→ Work order: Identical copies of all the records below are needed.

Records to use section start

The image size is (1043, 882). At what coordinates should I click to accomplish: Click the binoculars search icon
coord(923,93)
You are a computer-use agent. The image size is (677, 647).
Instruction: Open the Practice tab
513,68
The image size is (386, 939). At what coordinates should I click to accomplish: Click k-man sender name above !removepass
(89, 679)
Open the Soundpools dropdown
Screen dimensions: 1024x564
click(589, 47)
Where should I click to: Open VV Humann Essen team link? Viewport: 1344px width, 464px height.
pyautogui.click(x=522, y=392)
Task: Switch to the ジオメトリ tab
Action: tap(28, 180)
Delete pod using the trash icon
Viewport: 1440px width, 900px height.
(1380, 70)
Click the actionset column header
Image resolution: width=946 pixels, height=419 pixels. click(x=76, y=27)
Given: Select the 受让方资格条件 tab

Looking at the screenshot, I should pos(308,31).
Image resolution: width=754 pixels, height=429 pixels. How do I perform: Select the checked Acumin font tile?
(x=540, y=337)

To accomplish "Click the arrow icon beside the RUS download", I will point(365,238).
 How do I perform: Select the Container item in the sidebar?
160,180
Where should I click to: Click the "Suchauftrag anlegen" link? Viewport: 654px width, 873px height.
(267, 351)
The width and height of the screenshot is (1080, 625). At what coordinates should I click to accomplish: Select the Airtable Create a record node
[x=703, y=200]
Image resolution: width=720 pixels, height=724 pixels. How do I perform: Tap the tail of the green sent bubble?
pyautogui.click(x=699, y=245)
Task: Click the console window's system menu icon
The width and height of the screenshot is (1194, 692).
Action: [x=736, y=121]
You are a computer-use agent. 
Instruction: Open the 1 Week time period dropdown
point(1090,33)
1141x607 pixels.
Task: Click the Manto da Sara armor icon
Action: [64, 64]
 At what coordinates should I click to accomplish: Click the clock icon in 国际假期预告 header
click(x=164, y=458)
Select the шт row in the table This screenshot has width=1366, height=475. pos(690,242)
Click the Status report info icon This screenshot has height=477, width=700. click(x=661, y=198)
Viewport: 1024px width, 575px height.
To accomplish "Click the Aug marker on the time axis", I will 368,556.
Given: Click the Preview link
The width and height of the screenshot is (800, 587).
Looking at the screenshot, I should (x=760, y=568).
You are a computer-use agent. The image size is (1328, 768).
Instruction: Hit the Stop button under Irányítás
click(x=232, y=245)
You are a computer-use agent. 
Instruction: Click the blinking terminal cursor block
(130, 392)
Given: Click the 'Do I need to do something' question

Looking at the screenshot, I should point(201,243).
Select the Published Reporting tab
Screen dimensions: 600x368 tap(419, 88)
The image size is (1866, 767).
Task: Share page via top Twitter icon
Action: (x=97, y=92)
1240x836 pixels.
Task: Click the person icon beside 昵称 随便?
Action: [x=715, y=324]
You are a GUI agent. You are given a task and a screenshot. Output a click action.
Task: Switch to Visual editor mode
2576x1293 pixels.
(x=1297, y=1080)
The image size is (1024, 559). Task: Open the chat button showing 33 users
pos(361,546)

Records to use section end

→ Exercise solution:
The image size is (1043, 882). At what coordinates should I click to accomplish: Click the binoculars search icon
coord(923,93)
You are a computer-use agent. The image size is (677, 647).
Instruction: Open the Practice tab
513,68
The image size is (386, 939). At what coordinates should I click to accomplish: Click k-man sender name above !removepass
(89, 679)
Open the Soundpools dropdown
Screen dimensions: 1024x564
click(589, 47)
Where should I click to: Open VV Humann Essen team link? Viewport: 1344px width, 464px height.
pyautogui.click(x=522, y=392)
Task: Switch to the ジオメトリ tab
Action: tap(28, 180)
Delete pod using the trash icon
Viewport: 1440px width, 900px height.
(1380, 70)
Click the actionset column header
Image resolution: width=946 pixels, height=419 pixels. click(x=76, y=27)
Given: Select the 受让方资格条件 tab

Looking at the screenshot, I should pos(308,31).
Image resolution: width=754 pixels, height=429 pixels. How do I perform: Select the checked Acumin font tile?
(x=540, y=337)

To accomplish "Click the arrow icon beside the RUS download", I will point(365,238).
 How do I perform: Select the Container item in the sidebar?
160,180
Where should I click to: Click the "Suchauftrag anlegen" link? Viewport: 654px width, 873px height.
(267, 351)
The width and height of the screenshot is (1080, 625). At what coordinates should I click to accomplish: Select the Airtable Create a record node
[x=703, y=200]
Image resolution: width=720 pixels, height=724 pixels. How do I perform: Tap the tail of the green sent bubble?
pyautogui.click(x=699, y=245)
Task: Click the console window's system menu icon
The width and height of the screenshot is (1194, 692).
Action: [x=736, y=121]
You are a computer-use agent. 
Instruction: Open the 1 Week time period dropdown
point(1090,33)
1141x607 pixels.
Task: Click the Manto da Sara armor icon
Action: [64, 64]
 At what coordinates should I click to accomplish: Click the clock icon in 国际假期预告 header
click(x=164, y=458)
Select the шт row in the table This screenshot has width=1366, height=475. pos(690,242)
Click the Status report info icon This screenshot has height=477, width=700. click(x=661, y=198)
Viewport: 1024px width, 575px height.
To accomplish "Click the Aug marker on the time axis", I will 368,556.
Given: Click the Preview link
The width and height of the screenshot is (800, 587).
Looking at the screenshot, I should (x=760, y=568).
You are a computer-use agent. The image size is (1328, 768).
Instruction: Hit the Stop button under Irányítás
click(x=232, y=245)
You are a computer-use agent. 
Instruction: Click the blinking terminal cursor block
(130, 392)
Given: Click the 'Do I need to do something' question

Looking at the screenshot, I should point(201,243).
Select the Published Reporting tab
Screen dimensions: 600x368 tap(419, 88)
The image size is (1866, 767).
Task: Share page via top Twitter icon
Action: (x=97, y=92)
1240x836 pixels.
Task: Click the person icon beside 昵称 随便?
Action: [x=715, y=324]
You are a GUI agent. You are given a task and a screenshot. Output a click action.
Task: Switch to Visual editor mode
2576x1293 pixels.
(x=1297, y=1080)
The image size is (1024, 559). Task: Open the chat button showing 33 users
pos(361,546)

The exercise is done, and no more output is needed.